Create a PyTorch optimizer using the AdamW algorithm and the model's parameters.

In [None]:
# create a PyTorch optimizer
optimizer = torch.optim.AdamW(model.parameters(), lr=learning_rate)

### Training Loop

Train the model by iterating through the training data and evaluating the loss at set intervals. The loss is then backpropagated through the model to update the parameters.

In [None]:
for iter in range(max_iters):

    # every once in a while evaluate the loss on train and val sets
    if iter % eval_interval == 0 or iter == max_iters - 1:
        losses = estimate_loss()
        print(f"step {iter}: train loss {losses['train']:.4f}, val loss {losses['val']:.4f}")

    # sample a batch of data
    xb, yb = get_batch('train')

    # evaluate the loss
    logits, loss = model(xb, yb)
    optimizer.zero_grad(set_to_none=True)
    loss.backward()
    optimizer.step()

### Generation Function

Generate text from the trained model by passing in a context (a tensor of shape (1,1) initialized to all zeros) and generating new tokens one at a time using the probability distribution output by the model. This process is repeated for a maximum number of tokens to generate a longer sequence of text.

In [None]:
# generate from the model
context = torch.zeros((1, 1), dtype=torch.long, device=device)
print(decode(m.generate(context, max_new_tokens=2000)[0].tolist()))
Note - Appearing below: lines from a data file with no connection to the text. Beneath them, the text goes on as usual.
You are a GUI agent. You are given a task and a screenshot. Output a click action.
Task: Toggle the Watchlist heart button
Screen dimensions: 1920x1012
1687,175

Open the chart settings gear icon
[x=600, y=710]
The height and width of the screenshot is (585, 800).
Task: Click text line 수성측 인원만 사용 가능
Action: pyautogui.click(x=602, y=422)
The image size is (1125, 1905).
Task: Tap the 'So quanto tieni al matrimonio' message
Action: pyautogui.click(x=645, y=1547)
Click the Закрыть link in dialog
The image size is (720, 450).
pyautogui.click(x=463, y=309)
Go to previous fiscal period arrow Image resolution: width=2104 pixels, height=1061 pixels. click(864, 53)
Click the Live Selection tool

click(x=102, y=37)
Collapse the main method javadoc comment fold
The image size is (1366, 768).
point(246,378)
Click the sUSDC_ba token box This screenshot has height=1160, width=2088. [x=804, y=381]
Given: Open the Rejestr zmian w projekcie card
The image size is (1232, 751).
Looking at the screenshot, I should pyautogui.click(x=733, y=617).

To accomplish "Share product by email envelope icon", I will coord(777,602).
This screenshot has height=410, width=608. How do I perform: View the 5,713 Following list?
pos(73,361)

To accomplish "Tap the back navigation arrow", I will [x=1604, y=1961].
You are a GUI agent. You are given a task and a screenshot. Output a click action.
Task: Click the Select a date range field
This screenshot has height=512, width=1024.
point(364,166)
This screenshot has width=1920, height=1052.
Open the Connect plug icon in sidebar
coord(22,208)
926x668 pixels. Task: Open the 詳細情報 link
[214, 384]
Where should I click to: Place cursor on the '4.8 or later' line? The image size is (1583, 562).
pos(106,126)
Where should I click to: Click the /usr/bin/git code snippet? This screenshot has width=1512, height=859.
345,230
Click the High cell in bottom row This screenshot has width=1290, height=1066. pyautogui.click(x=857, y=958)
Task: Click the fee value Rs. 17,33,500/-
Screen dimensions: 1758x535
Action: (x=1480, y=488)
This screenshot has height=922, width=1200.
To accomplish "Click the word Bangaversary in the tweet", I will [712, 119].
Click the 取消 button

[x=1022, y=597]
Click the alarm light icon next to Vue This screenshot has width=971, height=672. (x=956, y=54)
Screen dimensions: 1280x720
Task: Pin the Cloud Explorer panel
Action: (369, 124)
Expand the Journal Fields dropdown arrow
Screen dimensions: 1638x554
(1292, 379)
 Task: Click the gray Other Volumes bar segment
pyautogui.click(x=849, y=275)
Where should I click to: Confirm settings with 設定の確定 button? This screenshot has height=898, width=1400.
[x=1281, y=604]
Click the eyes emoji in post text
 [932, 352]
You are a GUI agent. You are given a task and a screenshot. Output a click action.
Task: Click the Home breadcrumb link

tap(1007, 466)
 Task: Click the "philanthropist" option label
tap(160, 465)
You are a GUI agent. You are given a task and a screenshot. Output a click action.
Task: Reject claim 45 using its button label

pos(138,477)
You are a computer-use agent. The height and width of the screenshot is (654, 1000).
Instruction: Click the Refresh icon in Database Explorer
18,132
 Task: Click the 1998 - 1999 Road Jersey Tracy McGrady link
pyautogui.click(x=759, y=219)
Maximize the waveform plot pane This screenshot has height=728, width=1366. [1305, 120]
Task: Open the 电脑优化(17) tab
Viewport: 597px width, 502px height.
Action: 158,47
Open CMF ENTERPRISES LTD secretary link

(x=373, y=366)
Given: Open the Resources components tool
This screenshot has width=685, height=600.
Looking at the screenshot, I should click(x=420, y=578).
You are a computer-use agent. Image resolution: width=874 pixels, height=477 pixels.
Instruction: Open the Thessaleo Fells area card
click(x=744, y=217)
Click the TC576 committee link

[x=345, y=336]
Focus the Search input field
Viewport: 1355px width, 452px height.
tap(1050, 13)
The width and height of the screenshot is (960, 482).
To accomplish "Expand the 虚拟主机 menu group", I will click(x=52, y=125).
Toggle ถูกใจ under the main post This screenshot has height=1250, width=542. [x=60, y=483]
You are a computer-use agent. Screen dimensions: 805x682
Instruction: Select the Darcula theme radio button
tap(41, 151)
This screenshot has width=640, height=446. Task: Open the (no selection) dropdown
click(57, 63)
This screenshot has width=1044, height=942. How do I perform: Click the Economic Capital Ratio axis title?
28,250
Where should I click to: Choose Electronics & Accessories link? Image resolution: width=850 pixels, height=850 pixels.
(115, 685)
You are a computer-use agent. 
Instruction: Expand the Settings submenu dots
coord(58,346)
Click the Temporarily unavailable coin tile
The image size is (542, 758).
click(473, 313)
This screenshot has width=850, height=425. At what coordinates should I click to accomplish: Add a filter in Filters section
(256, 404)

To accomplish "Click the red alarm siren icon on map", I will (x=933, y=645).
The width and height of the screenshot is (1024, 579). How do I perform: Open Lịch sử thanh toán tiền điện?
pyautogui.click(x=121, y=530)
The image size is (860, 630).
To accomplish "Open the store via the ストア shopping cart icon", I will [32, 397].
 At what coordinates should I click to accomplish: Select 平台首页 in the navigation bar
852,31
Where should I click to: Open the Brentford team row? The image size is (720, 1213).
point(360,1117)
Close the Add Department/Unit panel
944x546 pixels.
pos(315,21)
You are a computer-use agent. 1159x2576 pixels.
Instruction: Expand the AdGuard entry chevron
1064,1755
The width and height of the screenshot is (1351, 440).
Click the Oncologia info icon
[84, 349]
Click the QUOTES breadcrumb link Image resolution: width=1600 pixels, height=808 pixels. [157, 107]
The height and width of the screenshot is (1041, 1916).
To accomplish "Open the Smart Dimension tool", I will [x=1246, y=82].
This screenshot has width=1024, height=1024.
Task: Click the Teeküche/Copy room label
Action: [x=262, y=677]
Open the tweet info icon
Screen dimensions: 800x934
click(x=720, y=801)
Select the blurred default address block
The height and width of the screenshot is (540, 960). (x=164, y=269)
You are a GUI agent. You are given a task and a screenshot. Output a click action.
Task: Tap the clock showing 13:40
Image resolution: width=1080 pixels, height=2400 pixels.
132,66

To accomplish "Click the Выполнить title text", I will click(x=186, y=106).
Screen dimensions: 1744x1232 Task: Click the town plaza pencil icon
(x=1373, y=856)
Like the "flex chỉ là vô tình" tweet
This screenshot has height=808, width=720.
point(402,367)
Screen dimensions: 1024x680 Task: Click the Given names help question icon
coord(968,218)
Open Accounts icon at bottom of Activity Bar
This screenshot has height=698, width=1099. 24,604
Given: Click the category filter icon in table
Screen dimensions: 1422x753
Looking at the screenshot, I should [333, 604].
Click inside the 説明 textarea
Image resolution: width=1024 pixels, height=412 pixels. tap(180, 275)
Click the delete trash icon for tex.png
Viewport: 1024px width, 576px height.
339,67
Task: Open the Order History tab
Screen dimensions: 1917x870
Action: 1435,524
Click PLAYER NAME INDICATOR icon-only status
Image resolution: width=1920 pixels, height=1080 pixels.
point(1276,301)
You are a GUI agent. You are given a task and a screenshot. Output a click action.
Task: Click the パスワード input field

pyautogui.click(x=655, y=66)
We can see, that even though this isn't great, it is much better! We need to keep in mind that the model we've built it only trained to predict one character at a time, so it still struggles to make realistic English text. It might not understand the English language, but we can see how the context is much better than the raw Bigram model. It look like the Shakespeare text we input!

In order to create a true English language model, however, we will need to expand the vocabulary to include full words rather than single characters. This exactly what ChatGPT does, and we will explore more of this in the following lesson.